Buying a home in America is a dream for many people, but it isn't always an easy dream to realize, especially if you live in an expensive neighborhood like Arlington, Virginia. Part of the difficulty lies in how credit is calculated, and more importantly, how a lender looks at the overall credit score and creditworthiness of the person they are considering financing.
Because so much of the credit scoring process is a mystery, many people unknowingly take steps they think will help them, only to later find out that they've actually done more harm than good to their chances. This article asks four simple questions anyone can and should answer before applying for a home loan. If the answers are all good, then chances are you could save as much as $50,000 over the lifetime of a traditional mortgage if you also have decent credit.

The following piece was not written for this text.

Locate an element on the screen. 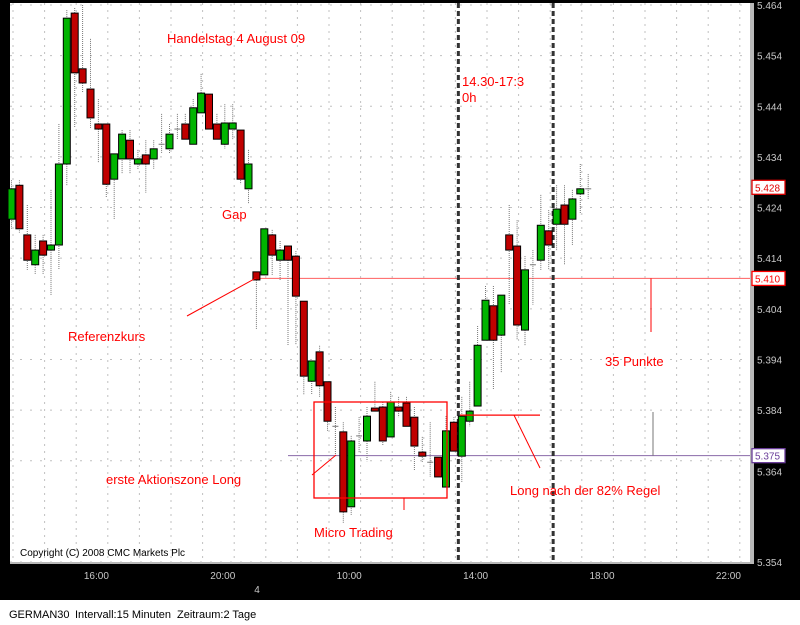 Image resolution: width=800 pixels, height=625 pixels. y-tick-label: 5.464 is located at coordinates (770, 6).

How long have you lived at your current address? Ideally it should be at least two years. Lenders are picky about how long a person lives in a particular location, because stability is the bread and butter of home lenders. This doesn't mean you won’t be approved if you have moved around a lot, but it can hurt your chances of getting a loan, or increase your interest rate. Therefore, if you plan to buy a home, don’t plan to move anywhere other than your new home in the next two years.
Have you been working for the same employer for at least two consecutive years? This shows lenders that you are stable, and have an established work history. To lenders, it means that if there are layoffs or downsizing, you’ll be less likely to be cut loose. Likewise, it lets them see a consistent and stable record of income. So, if you are planning a career change, unless it is the dream job you've always wanted, you’re best bet is to stay where you are until after you have your mortgage.
Do you know what your credit score is? This might seem obvious, but a lot of people don’t consider it until actually applying for their mortgage loan. While it is just a number, it is also much more than just a number. It can make or break you, literally resulting in hundreds and even thousands of dollars more per month, depending on the size of your mortgage.
Are you ready to make sure your credit score is in shape? The best way to quickly build up a credit score is by making large purchases every month on credit, and paying them off completely before they are due. This reflects positively on your credit score, in that you will appear to have significant financial liquidity. Lenders love to see financial liquidity – but don’t overdo it, or you can appear reckless.
Remember, no one can guarantee you'll receive a mortgage loan, but there are steps you can take to make sure you keep as much of your money in the bank as possible while securing the best available rate. Pay attention to these steps, and you’ll be able to afford more home for less.